What's the dispute pathway for traditional Medicare? There is none! If your doctor deems something to be medically necessary, you get it. End of discussion!

That's why the idea that "MA must cover everything that traditional Medicare covers" is technically true but actually misleading.

An analogy might be two restaurants, the Medicare Cafe and the MA Diner. The federal government requires that the menu for the MA Diner be exactly the same as the menu for the Medicare Cafe, and, sure enough, it is.

But here's the difference: walk into the Medicare Cafe, order from the menu, and you get it-- no questions asked.

Order the same thing at the MA Diner, and they have the ability to say, "No, we're not going to allow you to order that because it's pretty high calorie, you're a bit overweight, so that order is not the best decision.

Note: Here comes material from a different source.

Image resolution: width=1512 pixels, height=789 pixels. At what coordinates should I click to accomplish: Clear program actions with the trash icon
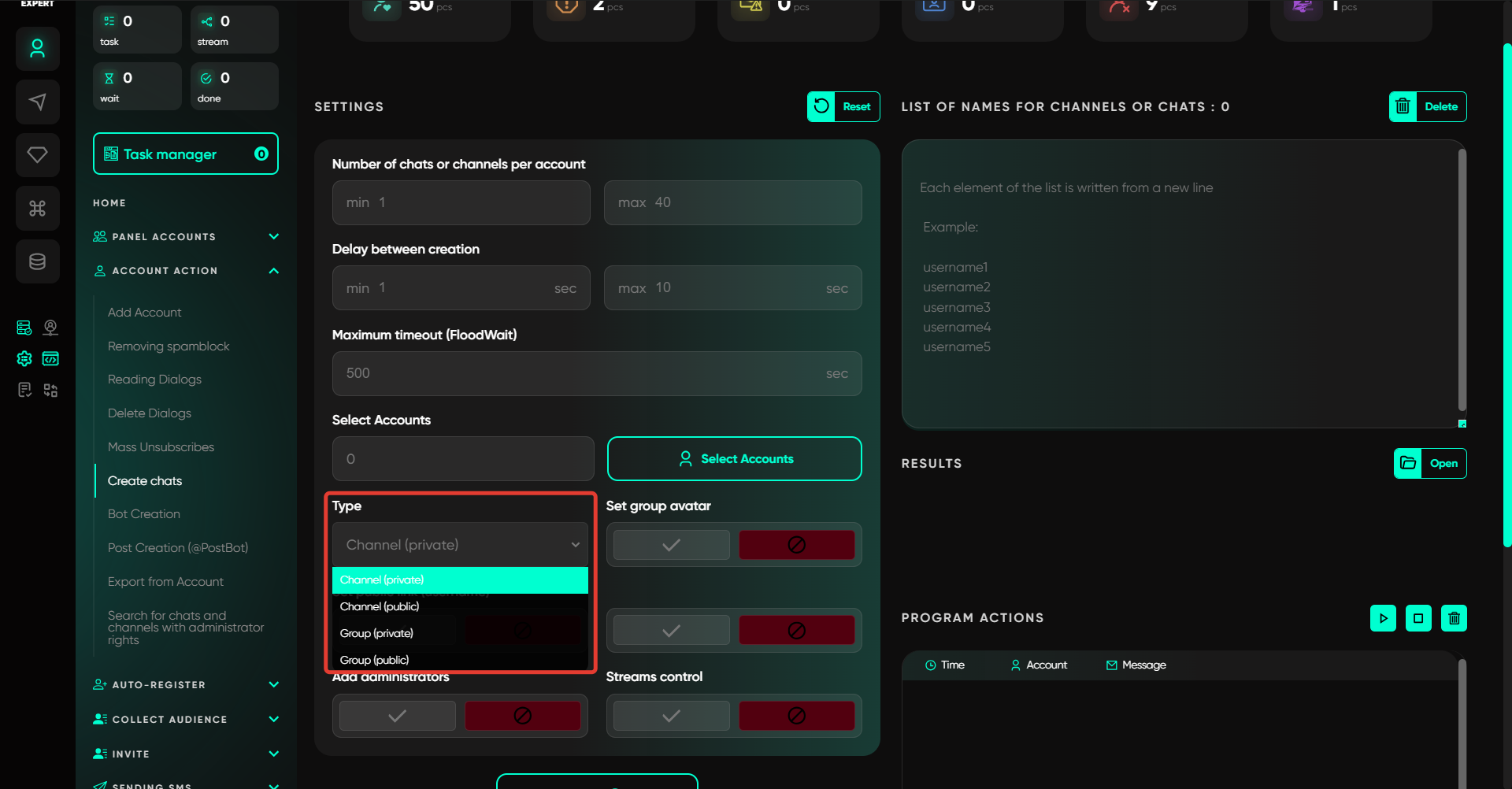[1454, 618]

Sorry!

Would you really say those two dining experiences are the same, just because the menus are regulated to be identical?

The MA debates involve a great deal of subtlety and nuance, and despite what alarmguy always says, it's not just a simple, straightforward, easy to analyze, plain-ol' common sense decision.

I don't pretend to be an expert, and I could have made mistakes myself in my posts (corrections welcome!), but I also would never advise anyone that these decisions are simple and obvious.